Extracted records

________________

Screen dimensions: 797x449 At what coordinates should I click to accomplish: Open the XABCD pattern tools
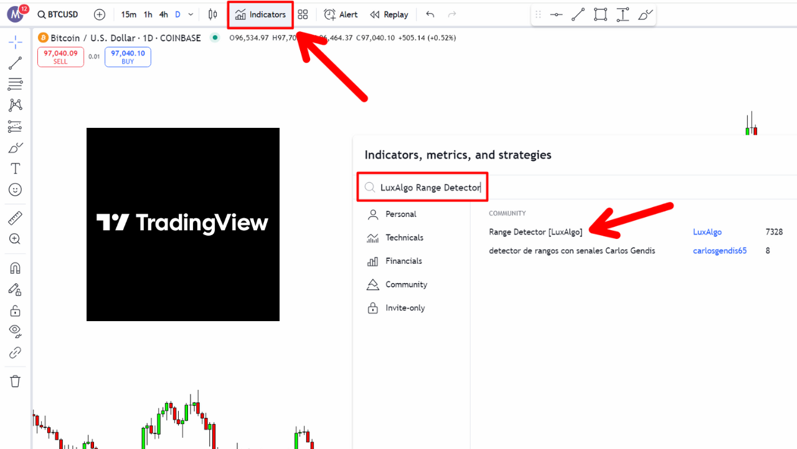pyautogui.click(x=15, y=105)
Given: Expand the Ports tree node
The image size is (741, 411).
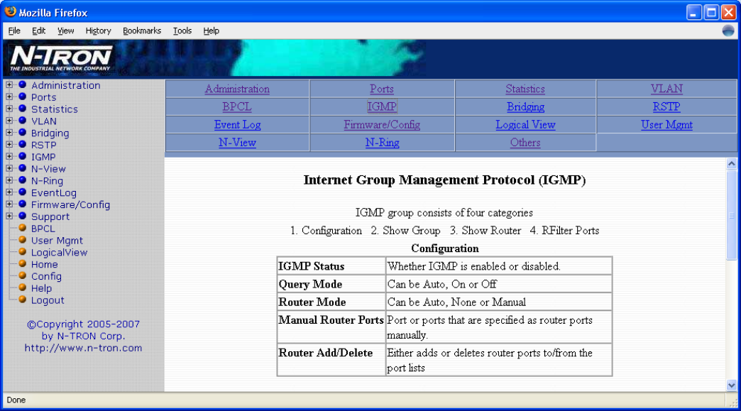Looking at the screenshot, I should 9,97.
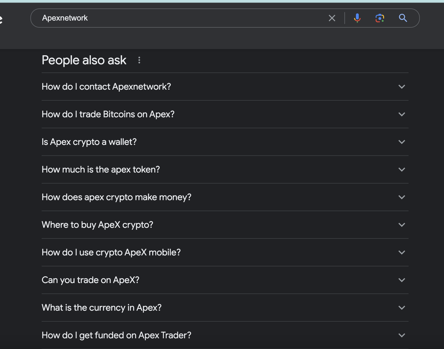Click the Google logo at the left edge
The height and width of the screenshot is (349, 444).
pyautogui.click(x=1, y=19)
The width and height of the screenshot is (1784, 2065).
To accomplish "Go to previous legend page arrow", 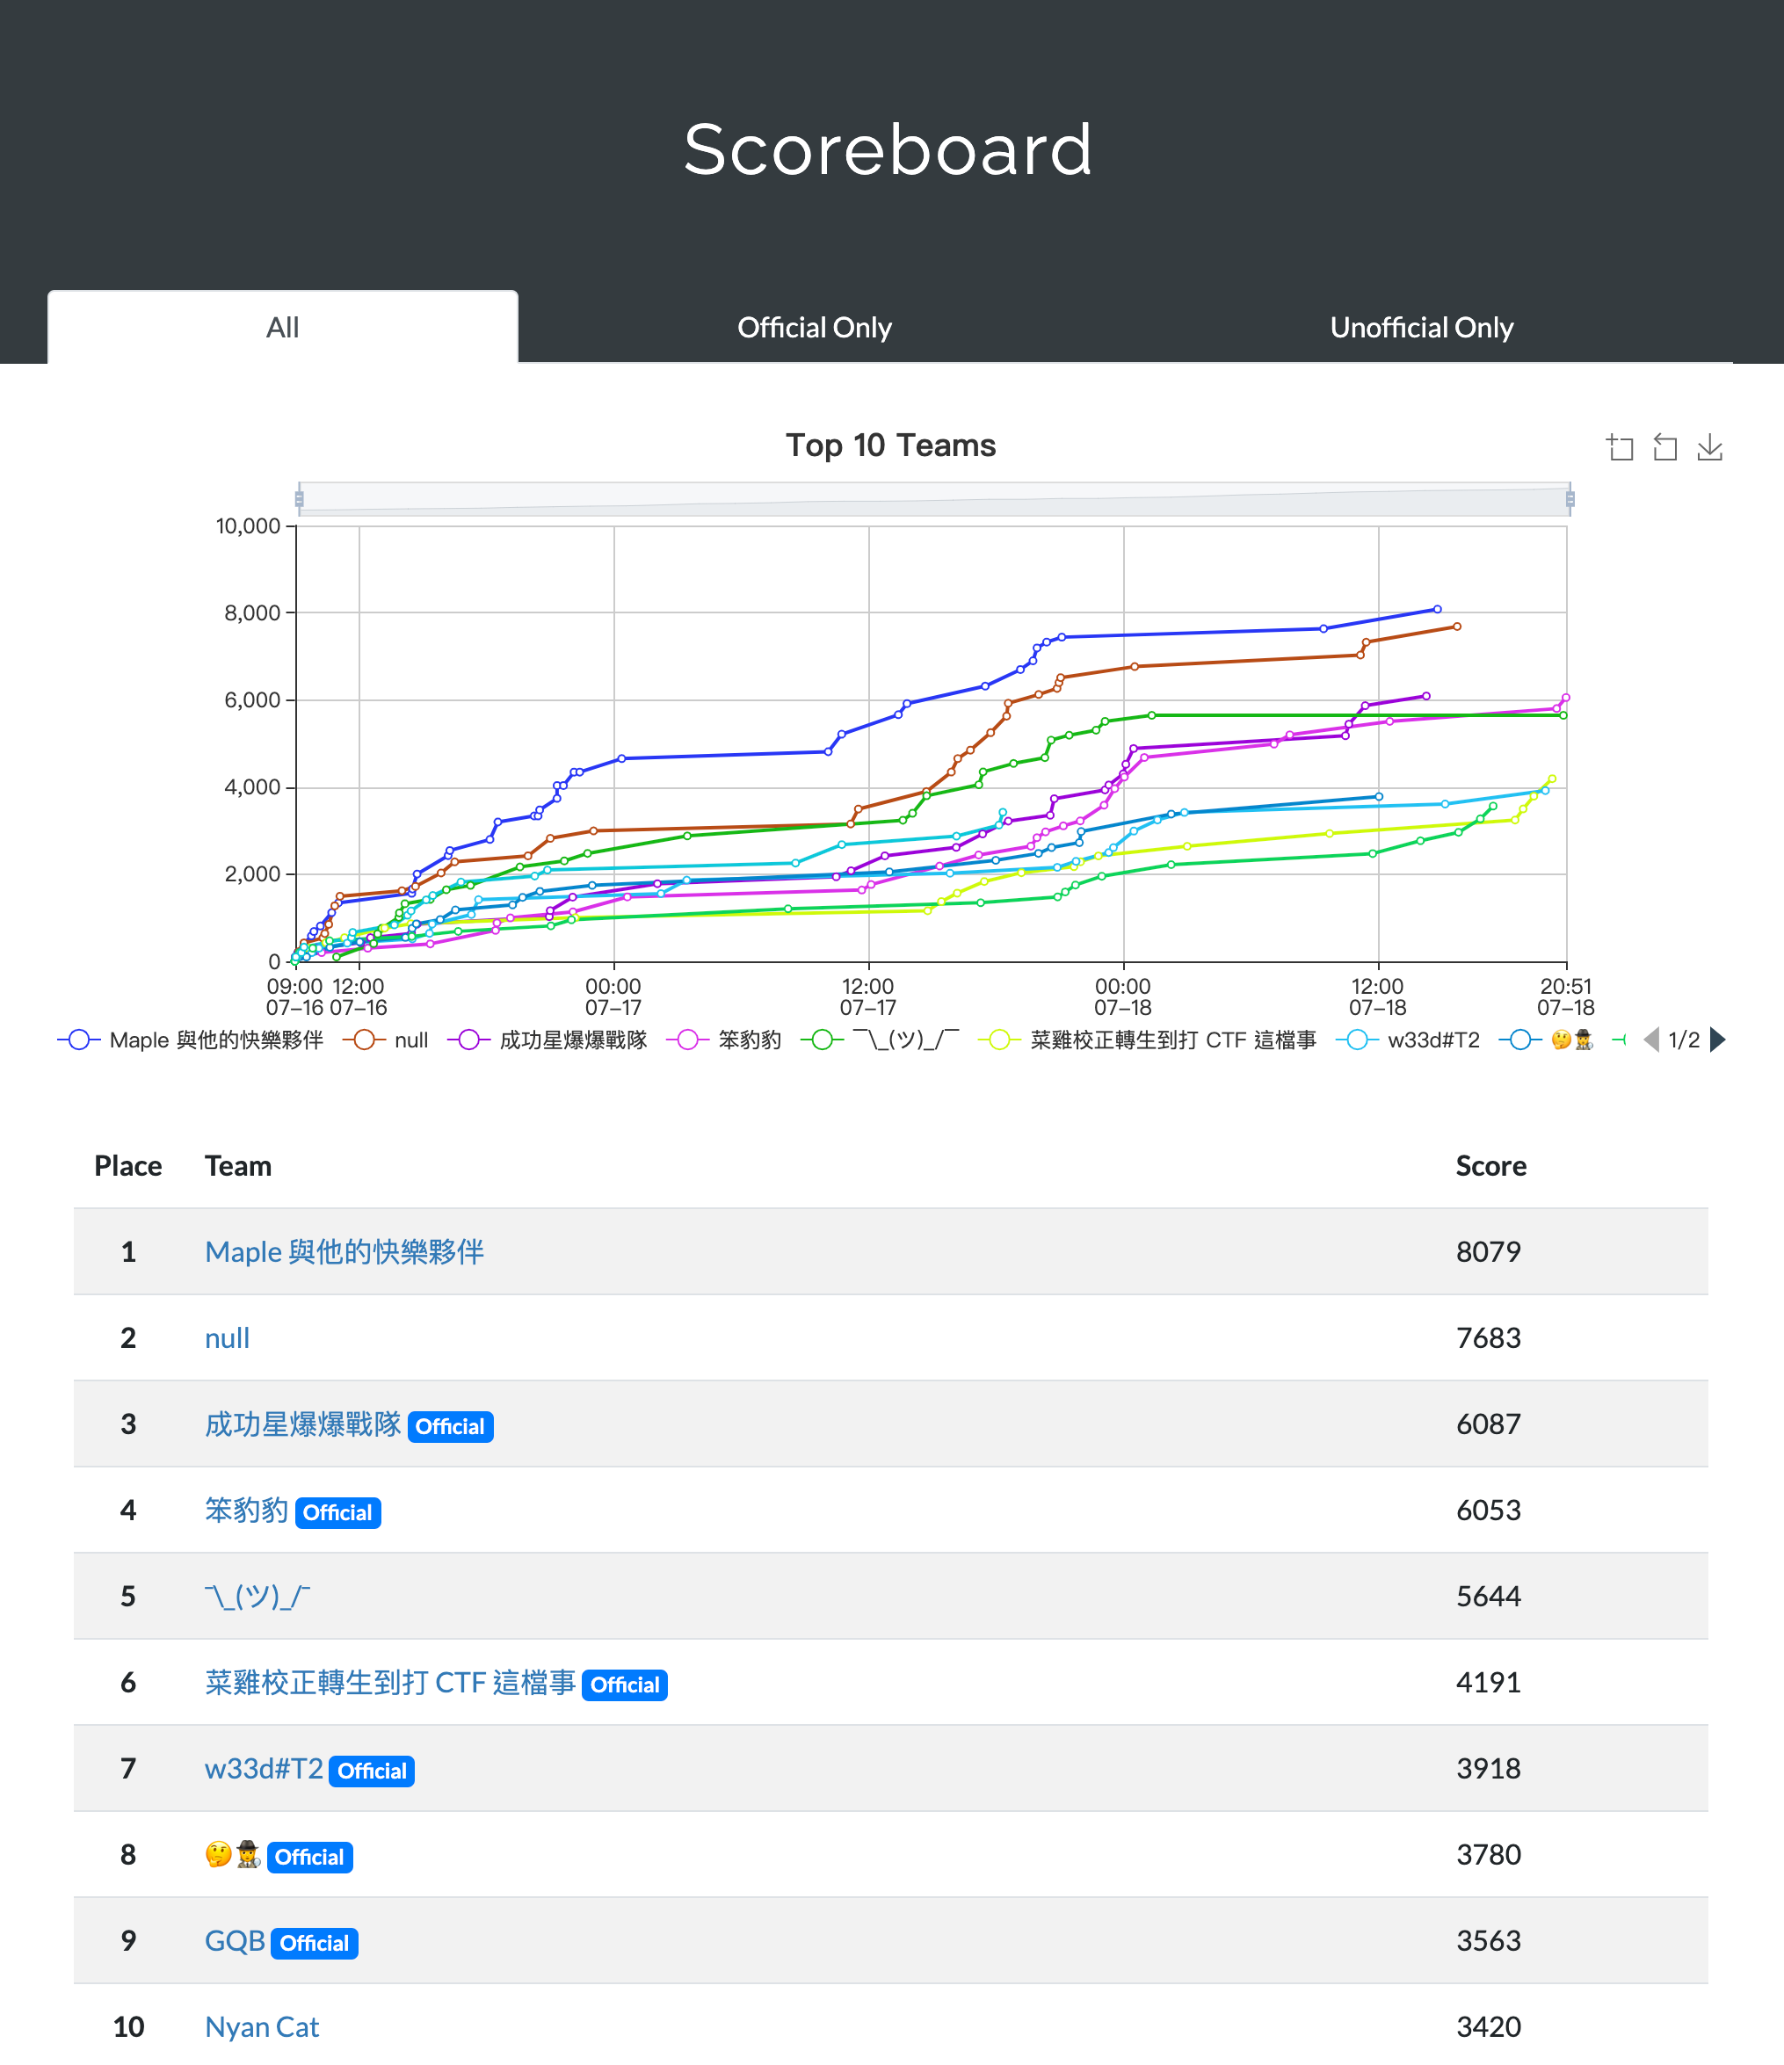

________________

> [Exercise]
Return every line of the records above verbatim, omitting the pictures.

> [Task answer]
Screen dimensions: 797x449 At what coordinates should I click to accomplish: Open the XABCD pattern tools
pyautogui.click(x=15, y=105)
Given: Expand the Ports tree node
The image size is (741, 411).
Looking at the screenshot, I should 9,97.
Click the Google logo at the left edge
The height and width of the screenshot is (349, 444).
pyautogui.click(x=1, y=19)
The width and height of the screenshot is (1784, 2065).
To accomplish "Go to previous legend page arrow", 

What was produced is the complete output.